XV - Harald Hardrada e la battaglia di Stamford Bridge 

Nell’anno 1066 ebbe luogo l’ultima grande invasione norvegese dell’Inghilterra. Nei secoli precedenti le navi dei norreni, provenienti da Danimarca, Norvegia e Svezia, aveva a più riprese attaccato, saccheggiato e invaso le coste dell’Europa occidentale, arrivando a conquistare vasti territori, soprattutto nel nord della Francia e in Britannia. Qui, la resistenza e la riconquista dell’Inghilterra portata avanti dalla stirpe del Wessex, aveva messo fine ai regni norreni sull’isola ma non alla brama di conquista dei re norvegesi. Così il re Harald Hardrada, vantando diritti dinastici sulla corona inglese, sbarcò in Northumbria nel settembre del 1066 con un esercito di oltre novemila uomini, intenzionato a conquistare il paese con l’aiuto di Tostig di Wessex, il fratello di Harold II, re d’Inghilterra.

La prima battaglia della nuova invasione avvenne il 20 settembre, a Fullford, appena due km a sud di York: qui, i norvegesi, riuscendo a sfruttare la conformazione del terreno paludoso, ebbero ragione dell’esercito anglosassone guidati da Morcar di Mercia e da Edwin di Northurmbria, i quali riuscirono a fuggire verso sud. Harald risparmiò i superstiti e spostò la propria attenzione su York, la principale città dell’Inghilterra settentrionale. Ma egli non aveva previsto l’improvviso arrivo delle truppe di re Harold.

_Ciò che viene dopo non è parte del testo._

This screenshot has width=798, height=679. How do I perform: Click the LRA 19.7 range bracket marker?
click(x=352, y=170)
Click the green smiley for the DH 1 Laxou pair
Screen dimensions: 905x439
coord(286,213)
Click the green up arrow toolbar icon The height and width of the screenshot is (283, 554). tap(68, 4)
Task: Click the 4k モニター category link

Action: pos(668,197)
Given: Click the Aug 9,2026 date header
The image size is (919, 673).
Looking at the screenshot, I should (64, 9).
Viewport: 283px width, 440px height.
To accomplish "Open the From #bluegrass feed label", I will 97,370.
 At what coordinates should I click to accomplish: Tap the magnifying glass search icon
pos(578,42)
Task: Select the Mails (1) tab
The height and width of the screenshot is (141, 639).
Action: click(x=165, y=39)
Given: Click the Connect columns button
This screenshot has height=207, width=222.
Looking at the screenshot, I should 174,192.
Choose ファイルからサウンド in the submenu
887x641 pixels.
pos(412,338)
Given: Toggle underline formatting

Partito in gran fretta dal Wessex, il sovrano inglese fece compiere ai suoi uomini una marcia forsennata e prodigiosa allo stesso tempo, percorrendo gran parte della Britannia in appena una settimana e arrivando a dare battaglia all’esercito norvegesi il 25 settembre nei pressi del ponte sul fiume Stamford, nella regione dell’Humbre, a sud di York. Qui, gli anglosassoni colsero di sorpresa l’esercito di Harald, del tutto impreparato e in buona parte disarmato, nonostante l’impresa del norvegese del ponte. Le cronache raccontano un uomo immenso, armato di ascia e privo di armatura, che riuscì a difendere da solo il ponte, uccidendo i nemici e buttandoli nel fiume, fornendo tempo prezioso ad Harald per riorganizzare le proprie truppe. La resistenza di questo anonimo guerriero ebbe però termine grazie ad un colpo di lancia e gli inglesi, rimosso questo formidabile ostacolo, riuscirono a compiere un massacro delle truppe vichinghe, ancora non del tutto armate e schierate. I norvegesi riuscirono a resistere a lungo grazie all’arrivo dei rinforzi, ma ciò servì solamente a prolungare la battaglia, al cui termine, Harald e Tostig giacevano a terra senza vita. Ai superstiti, guidato da Olaf, il figlio del re, fu permesso di tornare in patria, giurando ad Harold II che non avrebbero mai più messo piede in Britannia. La grande vittoria del re inglese non lo salvò dalla successiva sconfitta, giunta nel sud ad opera di Guglielmo di Normandia, ad Hastings, nemmeno un mese dopo la battaglia di Stamford Bridge, ma certamente essa pose fine alle brame di conquista della Norvegia e, secondo la storiografia anglosassone, anche all’epoca vichinga, proiettando il nord dell’Europa in una nuova fase della storia medievale.